Listed records:
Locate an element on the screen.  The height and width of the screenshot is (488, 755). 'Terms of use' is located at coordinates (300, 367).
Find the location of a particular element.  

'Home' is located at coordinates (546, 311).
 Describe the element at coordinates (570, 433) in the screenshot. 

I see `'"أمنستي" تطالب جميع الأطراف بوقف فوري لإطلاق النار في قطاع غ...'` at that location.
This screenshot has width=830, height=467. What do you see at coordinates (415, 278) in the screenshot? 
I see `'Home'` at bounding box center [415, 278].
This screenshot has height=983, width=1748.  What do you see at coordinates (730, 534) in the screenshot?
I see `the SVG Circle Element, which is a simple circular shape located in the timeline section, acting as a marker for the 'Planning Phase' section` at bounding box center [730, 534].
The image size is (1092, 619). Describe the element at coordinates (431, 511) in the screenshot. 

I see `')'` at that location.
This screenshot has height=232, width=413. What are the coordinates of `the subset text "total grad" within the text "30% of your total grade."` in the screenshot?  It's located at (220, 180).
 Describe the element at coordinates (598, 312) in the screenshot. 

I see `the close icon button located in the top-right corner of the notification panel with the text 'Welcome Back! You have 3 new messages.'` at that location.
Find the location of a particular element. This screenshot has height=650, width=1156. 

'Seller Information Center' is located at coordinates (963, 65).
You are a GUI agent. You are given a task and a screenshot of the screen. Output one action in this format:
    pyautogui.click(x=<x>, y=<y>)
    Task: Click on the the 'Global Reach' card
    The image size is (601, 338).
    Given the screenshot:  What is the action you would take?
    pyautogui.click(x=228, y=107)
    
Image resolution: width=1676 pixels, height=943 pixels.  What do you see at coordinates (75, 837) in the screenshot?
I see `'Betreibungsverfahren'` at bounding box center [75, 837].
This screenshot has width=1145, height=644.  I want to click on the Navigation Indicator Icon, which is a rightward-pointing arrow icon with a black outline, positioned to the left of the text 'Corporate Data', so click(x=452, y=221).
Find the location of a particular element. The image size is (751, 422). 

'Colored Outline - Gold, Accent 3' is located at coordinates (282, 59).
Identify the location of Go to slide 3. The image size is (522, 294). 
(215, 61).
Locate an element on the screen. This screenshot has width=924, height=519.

Exercise brief: Rewrite all the records with every "Describe the element" changed to "Name the element", leaving everything else unchanged.

Result for this exercise:
Locate an element on the screen.  The height and width of the screenshot is (488, 755). 'Terms of use' is located at coordinates (300, 367).
Find the location of a particular element.  

'Home' is located at coordinates (546, 311).
 Name the element at coordinates (570, 433) in the screenshot. 

I see `'"أمنستي" تطالب جميع الأطراف بوقف فوري لإطلاق النار في قطاع غ...'` at that location.
This screenshot has width=830, height=467. What do you see at coordinates (415, 278) in the screenshot? 
I see `'Home'` at bounding box center [415, 278].
This screenshot has height=983, width=1748.  What do you see at coordinates (730, 534) in the screenshot?
I see `the SVG Circle Element, which is a simple circular shape located in the timeline section, acting as a marker for the 'Planning Phase' section` at bounding box center [730, 534].
The image size is (1092, 619). Name the element at coordinates (431, 511) in the screenshot. 

I see `')'` at that location.
This screenshot has height=232, width=413. What are the coordinates of `the subset text "total grad" within the text "30% of your total grade."` in the screenshot?  It's located at (220, 180).
 Name the element at coordinates (598, 312) in the screenshot. 

I see `the close icon button located in the top-right corner of the notification panel with the text 'Welcome Back! You have 3 new messages.'` at that location.
Find the location of a particular element. This screenshot has height=650, width=1156. 

'Seller Information Center' is located at coordinates (963, 65).
You are a GUI agent. You are given a task and a screenshot of the screen. Output one action in this format:
    pyautogui.click(x=<x>, y=<y>)
    Task: Click on the the 'Global Reach' card
    The image size is (601, 338).
    Given the screenshot:  What is the action you would take?
    pyautogui.click(x=228, y=107)
    
Image resolution: width=1676 pixels, height=943 pixels.  What do you see at coordinates (75, 837) in the screenshot?
I see `'Betreibungsverfahren'` at bounding box center [75, 837].
This screenshot has width=1145, height=644.  I want to click on the Navigation Indicator Icon, which is a rightward-pointing arrow icon with a black outline, positioned to the left of the text 'Corporate Data', so click(x=452, y=221).
Find the location of a particular element. The image size is (751, 422). 

'Colored Outline - Gold, Accent 3' is located at coordinates (282, 59).
Identify the location of Go to slide 3. The image size is (522, 294). 
(215, 61).
Locate an element on the screen. This screenshot has width=924, height=519.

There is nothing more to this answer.